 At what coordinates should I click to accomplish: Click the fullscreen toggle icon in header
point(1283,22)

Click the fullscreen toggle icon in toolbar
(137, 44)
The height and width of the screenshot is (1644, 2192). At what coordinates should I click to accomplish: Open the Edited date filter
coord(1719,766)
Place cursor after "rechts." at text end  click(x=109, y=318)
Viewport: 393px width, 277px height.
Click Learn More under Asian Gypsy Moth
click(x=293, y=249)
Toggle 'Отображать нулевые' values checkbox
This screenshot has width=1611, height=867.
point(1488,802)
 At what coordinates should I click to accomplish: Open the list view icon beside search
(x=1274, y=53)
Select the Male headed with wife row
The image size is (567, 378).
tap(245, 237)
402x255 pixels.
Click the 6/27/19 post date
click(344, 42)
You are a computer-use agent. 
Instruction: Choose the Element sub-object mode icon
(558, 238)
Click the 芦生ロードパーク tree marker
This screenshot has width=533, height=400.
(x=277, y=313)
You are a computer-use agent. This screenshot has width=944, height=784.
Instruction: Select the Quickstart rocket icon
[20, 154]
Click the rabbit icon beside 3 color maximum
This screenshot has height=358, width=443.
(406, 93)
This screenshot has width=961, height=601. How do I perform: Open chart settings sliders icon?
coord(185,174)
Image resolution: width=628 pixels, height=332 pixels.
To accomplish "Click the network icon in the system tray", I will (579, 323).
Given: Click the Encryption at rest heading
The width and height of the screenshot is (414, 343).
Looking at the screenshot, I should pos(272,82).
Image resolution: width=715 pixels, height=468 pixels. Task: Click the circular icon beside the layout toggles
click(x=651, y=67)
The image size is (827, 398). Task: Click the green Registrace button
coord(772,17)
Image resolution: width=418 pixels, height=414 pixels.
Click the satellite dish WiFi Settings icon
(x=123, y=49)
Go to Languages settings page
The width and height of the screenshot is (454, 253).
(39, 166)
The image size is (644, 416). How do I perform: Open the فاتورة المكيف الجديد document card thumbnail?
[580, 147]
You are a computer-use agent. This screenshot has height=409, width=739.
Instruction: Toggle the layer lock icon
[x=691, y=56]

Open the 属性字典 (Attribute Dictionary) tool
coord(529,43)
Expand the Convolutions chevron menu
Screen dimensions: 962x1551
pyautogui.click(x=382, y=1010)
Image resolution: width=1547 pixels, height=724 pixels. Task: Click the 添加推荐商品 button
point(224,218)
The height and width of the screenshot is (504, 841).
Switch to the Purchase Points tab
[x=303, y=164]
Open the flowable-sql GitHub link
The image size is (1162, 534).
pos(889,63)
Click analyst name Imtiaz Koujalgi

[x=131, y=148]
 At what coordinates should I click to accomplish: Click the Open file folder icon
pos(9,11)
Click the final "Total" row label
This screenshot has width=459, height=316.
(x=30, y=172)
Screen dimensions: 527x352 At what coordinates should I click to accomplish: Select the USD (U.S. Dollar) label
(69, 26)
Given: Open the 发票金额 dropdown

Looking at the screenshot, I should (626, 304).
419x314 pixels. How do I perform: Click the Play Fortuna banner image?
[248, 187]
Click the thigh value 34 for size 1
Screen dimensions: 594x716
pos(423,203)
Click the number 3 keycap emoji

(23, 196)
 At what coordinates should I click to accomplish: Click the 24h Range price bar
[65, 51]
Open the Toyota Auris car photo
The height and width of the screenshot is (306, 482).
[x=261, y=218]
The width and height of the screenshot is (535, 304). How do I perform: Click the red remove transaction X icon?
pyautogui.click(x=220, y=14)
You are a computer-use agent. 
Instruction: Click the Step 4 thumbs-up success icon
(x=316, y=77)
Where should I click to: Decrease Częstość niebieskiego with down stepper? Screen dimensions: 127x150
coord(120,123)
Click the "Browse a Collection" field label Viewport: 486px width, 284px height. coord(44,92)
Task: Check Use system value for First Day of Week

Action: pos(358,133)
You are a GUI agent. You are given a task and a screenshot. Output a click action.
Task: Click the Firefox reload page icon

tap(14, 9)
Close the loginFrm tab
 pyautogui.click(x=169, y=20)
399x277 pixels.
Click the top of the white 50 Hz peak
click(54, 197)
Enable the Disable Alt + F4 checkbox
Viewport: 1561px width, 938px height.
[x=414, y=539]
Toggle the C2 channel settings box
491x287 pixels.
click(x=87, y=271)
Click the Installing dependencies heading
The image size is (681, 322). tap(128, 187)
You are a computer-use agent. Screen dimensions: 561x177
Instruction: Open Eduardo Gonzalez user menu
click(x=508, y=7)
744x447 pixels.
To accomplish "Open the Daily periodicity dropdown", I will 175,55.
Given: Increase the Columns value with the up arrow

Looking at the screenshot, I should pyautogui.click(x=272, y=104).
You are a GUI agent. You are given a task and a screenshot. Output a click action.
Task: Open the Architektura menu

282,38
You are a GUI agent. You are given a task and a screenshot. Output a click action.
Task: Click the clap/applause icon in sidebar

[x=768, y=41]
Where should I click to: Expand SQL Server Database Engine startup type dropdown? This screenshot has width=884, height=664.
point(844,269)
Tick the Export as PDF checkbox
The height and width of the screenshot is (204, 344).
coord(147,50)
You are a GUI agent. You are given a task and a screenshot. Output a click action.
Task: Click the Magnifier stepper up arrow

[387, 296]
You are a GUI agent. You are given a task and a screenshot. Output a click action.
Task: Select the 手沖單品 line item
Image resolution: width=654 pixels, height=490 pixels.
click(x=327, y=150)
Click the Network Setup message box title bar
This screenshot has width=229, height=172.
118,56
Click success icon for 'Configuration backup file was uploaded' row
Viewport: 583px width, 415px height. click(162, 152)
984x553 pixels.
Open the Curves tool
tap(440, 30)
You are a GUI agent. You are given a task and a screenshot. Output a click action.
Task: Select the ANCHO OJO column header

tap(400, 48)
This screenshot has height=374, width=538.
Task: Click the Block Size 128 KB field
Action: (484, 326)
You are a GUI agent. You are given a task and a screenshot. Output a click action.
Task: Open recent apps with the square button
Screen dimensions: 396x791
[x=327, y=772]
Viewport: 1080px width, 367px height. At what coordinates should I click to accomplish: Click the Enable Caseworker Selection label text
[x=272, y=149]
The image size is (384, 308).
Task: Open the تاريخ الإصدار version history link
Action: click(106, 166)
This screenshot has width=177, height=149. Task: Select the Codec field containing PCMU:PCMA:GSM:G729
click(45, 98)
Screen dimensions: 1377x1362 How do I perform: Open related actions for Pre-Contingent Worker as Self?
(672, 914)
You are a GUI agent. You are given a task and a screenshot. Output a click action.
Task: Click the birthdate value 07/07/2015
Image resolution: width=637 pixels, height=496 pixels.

◇ ◇ ◇

_Exercise details:_ Can you give every line above again, exactly as written?

_Written solution:_
 At what coordinates should I click to accomplish: Click the fullscreen toggle icon in header
point(1283,22)

Click the fullscreen toggle icon in toolbar
(137, 44)
The height and width of the screenshot is (1644, 2192). At what coordinates should I click to accomplish: Open the Edited date filter
coord(1719,766)
Place cursor after "rechts." at text end  click(x=109, y=318)
Viewport: 393px width, 277px height.
Click Learn More under Asian Gypsy Moth
click(x=293, y=249)
Toggle 'Отображать нулевые' values checkbox
This screenshot has width=1611, height=867.
point(1488,802)
 At what coordinates should I click to accomplish: Open the list view icon beside search
(x=1274, y=53)
Select the Male headed with wife row
The image size is (567, 378).
tap(245, 237)
402x255 pixels.
Click the 6/27/19 post date
click(344, 42)
You are a computer-use agent. 
Instruction: Choose the Element sub-object mode icon
(558, 238)
Click the 芦生ロードパーク tree marker
This screenshot has width=533, height=400.
(x=277, y=313)
You are a computer-use agent. This screenshot has width=944, height=784.
Instruction: Select the Quickstart rocket icon
[20, 154]
Click the rabbit icon beside 3 color maximum
This screenshot has height=358, width=443.
(406, 93)
This screenshot has width=961, height=601. How do I perform: Open chart settings sliders icon?
coord(185,174)
Image resolution: width=628 pixels, height=332 pixels.
To accomplish "Click the network icon in the system tray", I will (579, 323).
Given: Click the Encryption at rest heading
The width and height of the screenshot is (414, 343).
Looking at the screenshot, I should pos(272,82).
Image resolution: width=715 pixels, height=468 pixels. Task: Click the circular icon beside the layout toggles
click(x=651, y=67)
The image size is (827, 398). Task: Click the green Registrace button
coord(772,17)
Image resolution: width=418 pixels, height=414 pixels.
Click the satellite dish WiFi Settings icon
(x=123, y=49)
Go to Languages settings page
The width and height of the screenshot is (454, 253).
(39, 166)
The image size is (644, 416). How do I perform: Open the فاتورة المكيف الجديد document card thumbnail?
[580, 147]
You are a computer-use agent. This screenshot has height=409, width=739.
Instruction: Toggle the layer lock icon
[x=691, y=56]

Open the 属性字典 (Attribute Dictionary) tool
coord(529,43)
Expand the Convolutions chevron menu
Screen dimensions: 962x1551
pyautogui.click(x=382, y=1010)
Image resolution: width=1547 pixels, height=724 pixels. Task: Click the 添加推荐商品 button
point(224,218)
The height and width of the screenshot is (504, 841).
Switch to the Purchase Points tab
[x=303, y=164]
Open the flowable-sql GitHub link
The image size is (1162, 534).
pos(889,63)
Click analyst name Imtiaz Koujalgi

[x=131, y=148]
 At what coordinates should I click to accomplish: Click the Open file folder icon
pos(9,11)
Click the final "Total" row label
This screenshot has width=459, height=316.
(x=30, y=172)
Screen dimensions: 527x352 At what coordinates should I click to accomplish: Select the USD (U.S. Dollar) label
(69, 26)
Given: Open the 发票金额 dropdown

Looking at the screenshot, I should (626, 304).
419x314 pixels. How do I perform: Click the Play Fortuna banner image?
[248, 187]
Click the thigh value 34 for size 1
Screen dimensions: 594x716
pos(423,203)
Click the number 3 keycap emoji

(23, 196)
 At what coordinates should I click to accomplish: Click the 24h Range price bar
[65, 51]
Open the Toyota Auris car photo
The height and width of the screenshot is (306, 482).
[x=261, y=218]
The width and height of the screenshot is (535, 304). How do I perform: Click the red remove transaction X icon?
pyautogui.click(x=220, y=14)
You are a computer-use agent. 
Instruction: Click the Step 4 thumbs-up success icon
(x=316, y=77)
Where should I click to: Decrease Częstość niebieskiego with down stepper? Screen dimensions: 127x150
coord(120,123)
Click the "Browse a Collection" field label Viewport: 486px width, 284px height. coord(44,92)
Task: Check Use system value for First Day of Week

Action: pos(358,133)
You are a GUI agent. You are given a task and a screenshot. Output a click action.
Task: Click the Firefox reload page icon

tap(14, 9)
Close the loginFrm tab
 pyautogui.click(x=169, y=20)
399x277 pixels.
Click the top of the white 50 Hz peak
click(54, 197)
Enable the Disable Alt + F4 checkbox
Viewport: 1561px width, 938px height.
[x=414, y=539]
Toggle the C2 channel settings box
491x287 pixels.
click(x=87, y=271)
Click the Installing dependencies heading
The image size is (681, 322). tap(128, 187)
You are a computer-use agent. Screen dimensions: 561x177
Instruction: Open Eduardo Gonzalez user menu
click(x=508, y=7)
744x447 pixels.
To accomplish "Open the Daily periodicity dropdown", I will 175,55.
Given: Increase the Columns value with the up arrow

Looking at the screenshot, I should pyautogui.click(x=272, y=104).
You are a GUI agent. You are given a task and a screenshot. Output a click action.
Task: Open the Architektura menu

282,38
You are a GUI agent. You are given a task and a screenshot. Output a click action.
Task: Click the clap/applause icon in sidebar

[x=768, y=41]
Where should I click to: Expand SQL Server Database Engine startup type dropdown? This screenshot has width=884, height=664.
point(844,269)
Tick the Export as PDF checkbox
The height and width of the screenshot is (204, 344).
coord(147,50)
You are a GUI agent. You are given a task and a screenshot. Output a click action.
Task: Click the Magnifier stepper up arrow

[387, 296]
You are a GUI agent. You are given a task and a screenshot. Output a click action.
Task: Select the 手沖單品 line item
Image resolution: width=654 pixels, height=490 pixels.
click(x=327, y=150)
Click the Network Setup message box title bar
This screenshot has width=229, height=172.
118,56
Click success icon for 'Configuration backup file was uploaded' row
Viewport: 583px width, 415px height. click(162, 152)
984x553 pixels.
Open the Curves tool
tap(440, 30)
You are a GUI agent. You are given a task and a screenshot. Output a click action.
Task: Select the ANCHO OJO column header

tap(400, 48)
This screenshot has height=374, width=538.
Task: Click the Block Size 128 KB field
Action: (484, 326)
You are a GUI agent. You are given a task and a screenshot. Output a click action.
Task: Open recent apps with the square button
Screen dimensions: 396x791
[x=327, y=772]
Viewport: 1080px width, 367px height. At what coordinates should I click to accomplish: Click the Enable Caseworker Selection label text
[x=272, y=149]
The image size is (384, 308).
Task: Open the تاريخ الإصدار version history link
Action: click(106, 166)
This screenshot has width=177, height=149. Task: Select the Codec field containing PCMU:PCMA:GSM:G729
click(45, 98)
Screen dimensions: 1377x1362 How do I perform: Open related actions for Pre-Contingent Worker as Self?
(672, 914)
You are a GUI agent. You are given a task and a screenshot. Output a click action.
Task: Click the birthdate value 07/07/2015
Image resolution: width=637 pixels, height=496 pixels.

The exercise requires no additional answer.